Fotos: Kevin Summers

Nunca he sentido especial devoción por un steak tartare, en mi opinión es un plato bastante delicado en el que, la escogencia de un genero de “primerísima calidad” juega un papel fundamental en su elaboración; pero no es menos cierto que en las manos adecuadas, esta legendaria receta puede resultar un plato elegante que se ha refinado con el paso del tiempo.

La palabra “tartare” se utiliza a menudo para describir cualquier carne cruda, pescado o plato de verduras en el que el ingrediente principal es picado en trozos muy pequeños (o molido), en lugar de rodajas o filetes.

Los orígenes del “steak tartare” de los que generalmente se hace gala como una especialidad francesa, no están claros, pero sí sabemos que era un plato popular en Alemania desde la Edad Media. Los inmigrantes alemanes introdujeron la receta, junto a otros platos icónicos como la hamburguesa a Norteamérica, dando lugar al otro nombre con el que se le conoce “beefsteak a la americana” (biftek à l’Américaine). No sería irrazonable suponer que la idea se originó en Alemania ya que, los platos de carne cruda parecen haber surgido dondequiera que aterrizará la diáspora alemana. En Chile, los inmigrantes alemanes crearon lo que ellos llamaron “crudos” alrededor de diferentes comunidades ganaderas, razón por la que algunas recetas de tartare también contienen jugo de lima o del limón y chiles jalapeños que indicarían alguna polinización cruzada suramericana o mexicana de la receta en una cierta etapa. ¡Lo cierto es que no hay evidencia alguna que sugiera que el tartare fue creado originalmente por los tártaros! Dicho esto, es probable que ellos, como otros pueblos, comieran carne cruda.

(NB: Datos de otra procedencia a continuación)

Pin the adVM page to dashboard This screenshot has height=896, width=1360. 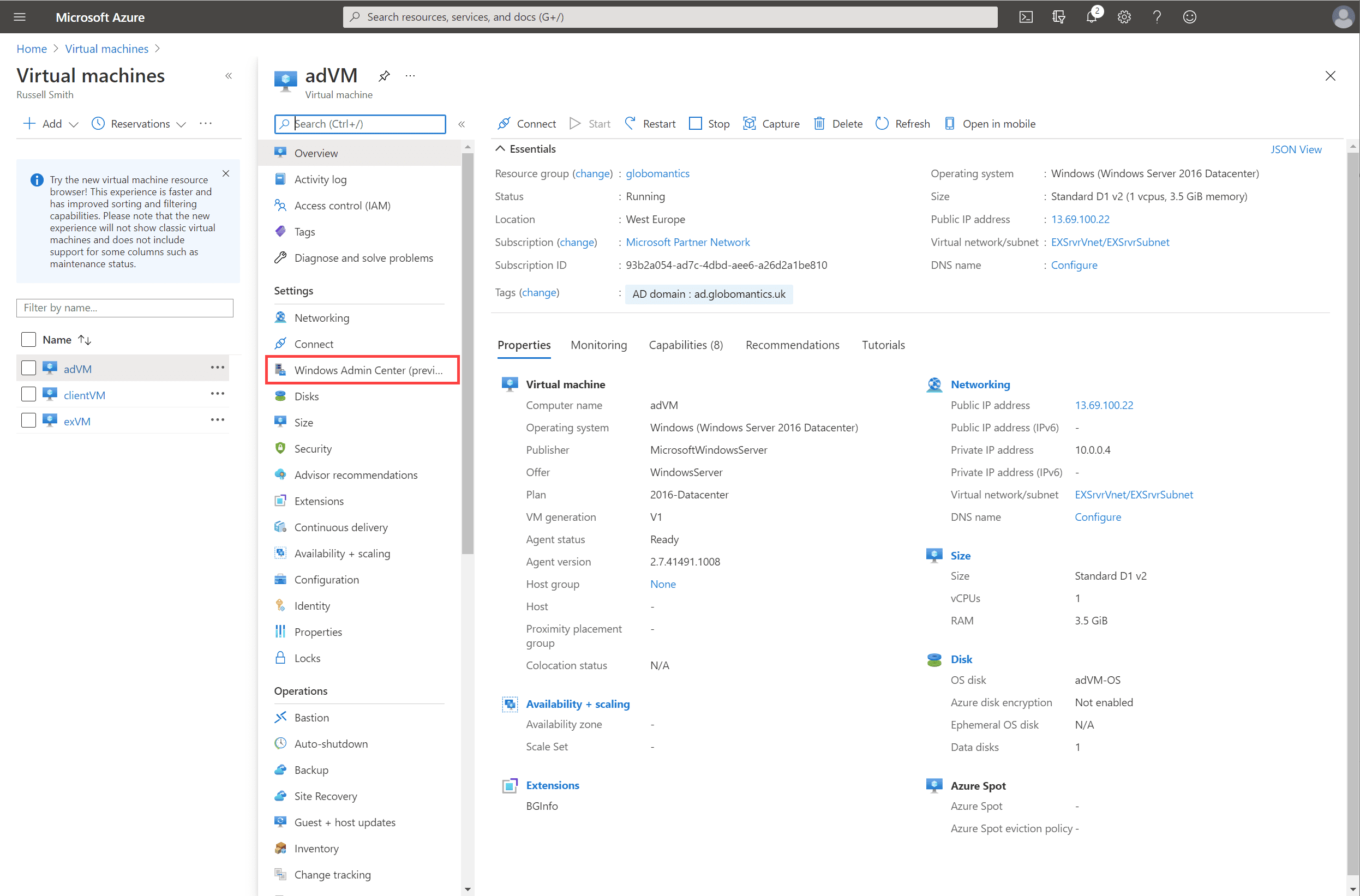click(384, 75)
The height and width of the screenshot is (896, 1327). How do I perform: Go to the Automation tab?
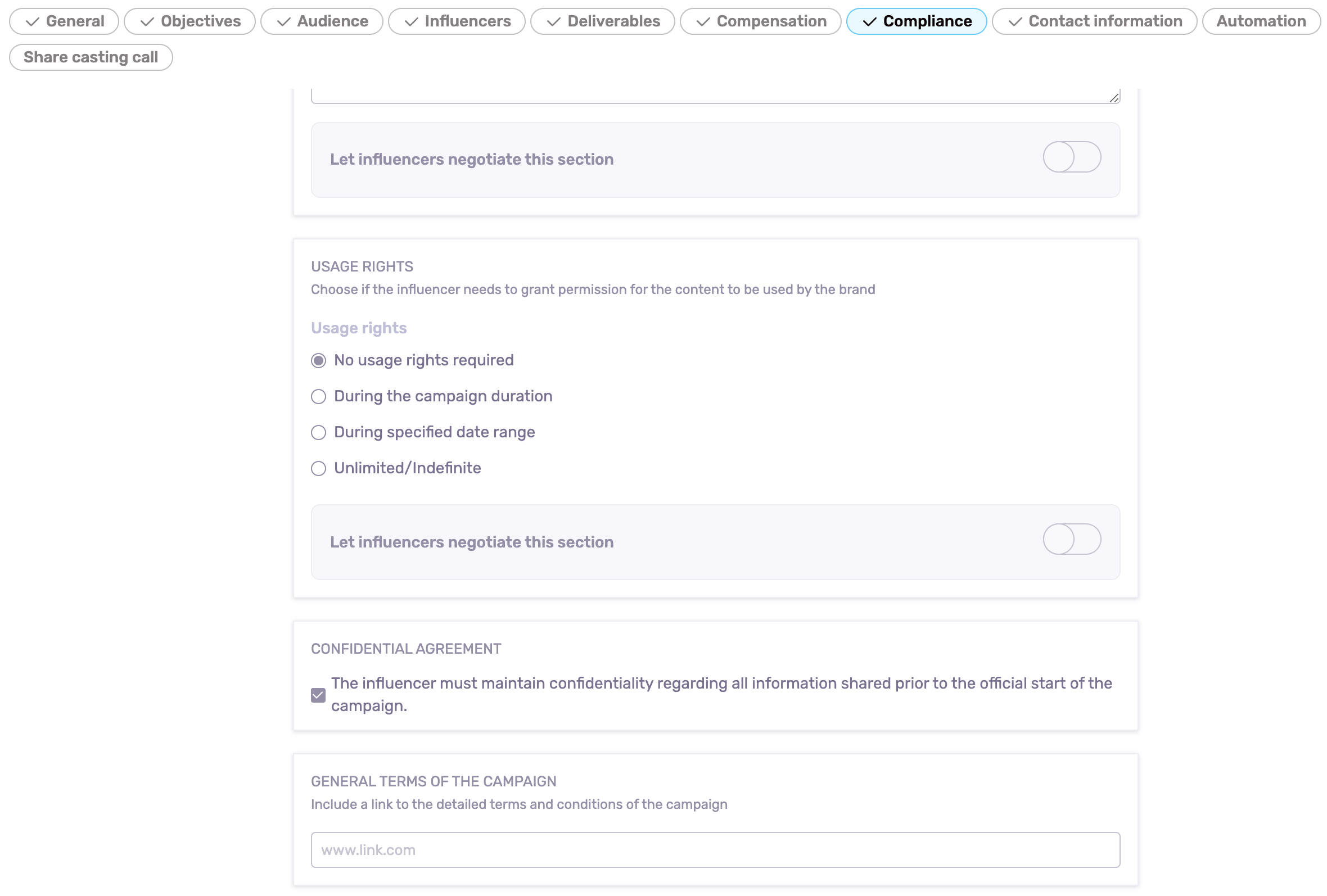point(1261,21)
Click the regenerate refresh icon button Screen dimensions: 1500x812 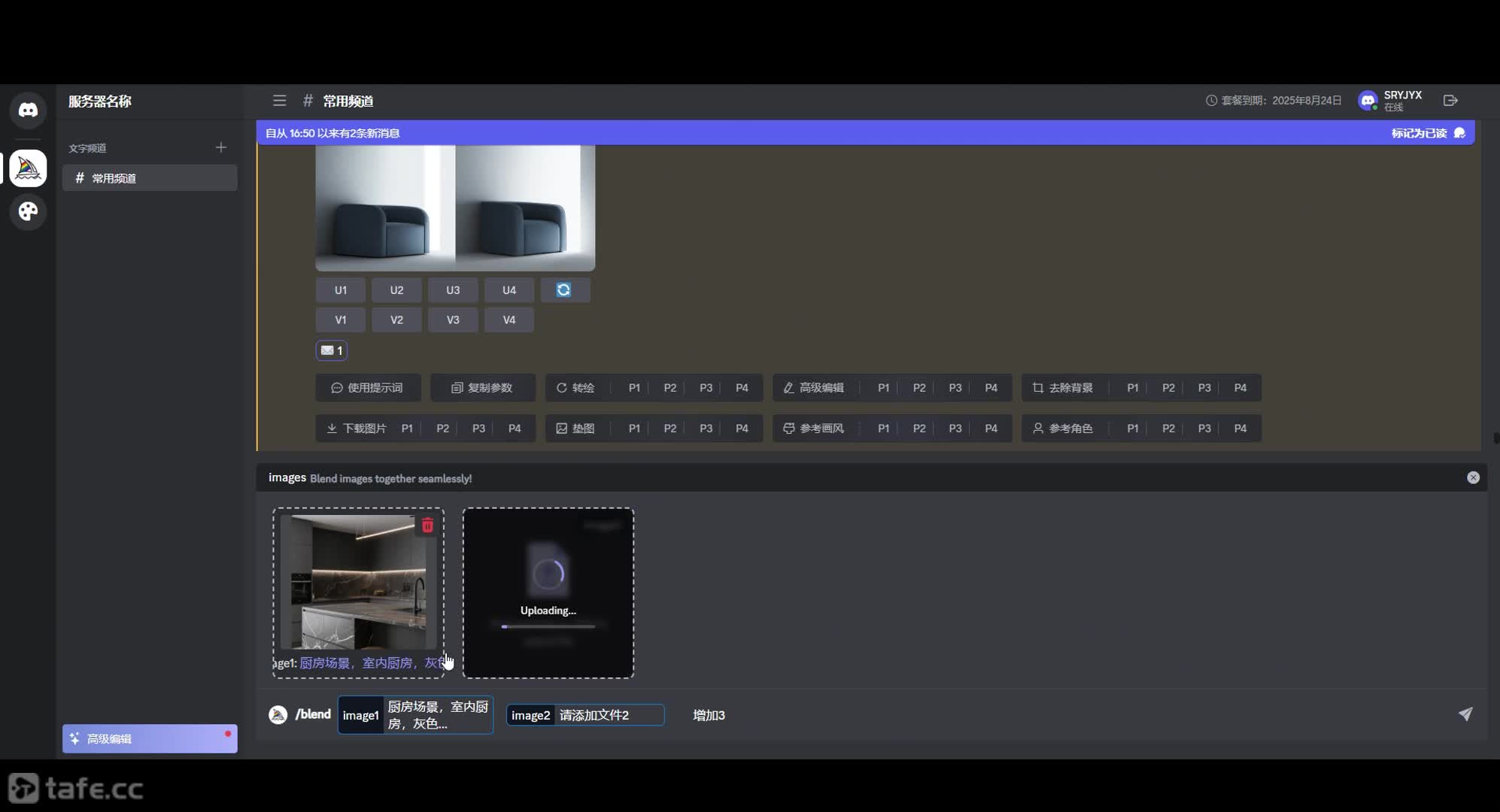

En Francia, el “steak tartare” se elabora mezclando el lomo corto-bajo (carne que proviene de la parte posterior de los bovinos) con huevo crudo, salsa Worcestershire o Tabasco y condimentos. Los complementos adicionales que lo acompaña pueden incluir alcaparras, mayonesa, quesos, hierbas como perejil, cebolla y ajo.

En Alemania, el tartar es muy un plato de verano y tiene dos clasificaciones: Rindstatar, hecho con carne magra de res, y Schweinemett, hecho con cerdo o una mezcla de cerdo y res. El primero es un lujo gourmet más caro.

La forma de especiar la carne varían según la región. Clásicamente se condimenta con huevo crudo, un poco de sal y pimienta blanca recién molida; pero la incorporación de ajo, semillas de comino y pimentón, también se consideran tradicionales.

Otros clásicos de carnes crudas
Tailandia tiene su propia receta de carne cruda, el “koi soi” de la zona norte de Isaan. Está elaborada con carne cruda finamente picada, salsa de pescado, chile, jugo de limón y hierbas frescas. Por su parte, el “Yukhoe” coreano, consiste en un tartare de carne de vacuno cortada en tiras (en lugar de picada finamente), que se mezcla con condimentos asiáticos y se cubre con una yema de huevo, chile y ajo. Otro plato coreano que ya es un clásico en los apartados crudos es el “Hoe gan” y se elabora a base de hígado de res en una salsa de aceite de sésamo y sal.

La Receta

Esta receta se basa en la definición que hace el Diccionario Larousse Gastronómico al “steak tartare”. una de las recetas más antiguas que se mantiene desde la edición 1938 en esta obra de la gastronomía:

“Tartare es el nombre dado al filete de carne picada sazonado con sal y pimienta,  servido sin cocer con un huevo crudo en la parte superior, cebolla y perejil”.

Es importante destacar que la palabra “picado” en francés (hacher) se traduce más exactamente como “finamente picado”. Hagas lo que hagas, no utilices nunca un procesador de alimentos para picar la carne.

Rinde para 4 porciones

400g de carne magra de res o lomo corto picado a mano
Sal marina en escamas tipo Maldon y pimienta negra recién molida
1 chalota finamente picado
3 cucharadas de de perejil de hojas planas finamente picadas
2 cucharadas de alcaparras saladas, enjuagadas, escurridas y picadas
4 yemas de huevo frescos
Mayonesa casera, para servir (opcional, ver aquí)

Mezcla cuidadosamente y con cuidado de no romper, la carne picada con la sal y la pimienta. Forma 4 circunferencias planas y coloca cada un plato individual. Con la ayuda de la parte posterior de una cuchara, presiona para crear el cráter donde colocarán las yemas de huevo.
Mezcla la chalota y el perejil en un tazón pequeño y coloca una porción en cada plato. Divide las alcaparras y distribuyelas de la misma manera.
Coloca una yema de huevo en el hueco de la parte superior de cada tartare y sirve de inmediato. Si lo deseas puedes acompañar con mayonesa casera con mayonesa casera y pan de masa madre natural.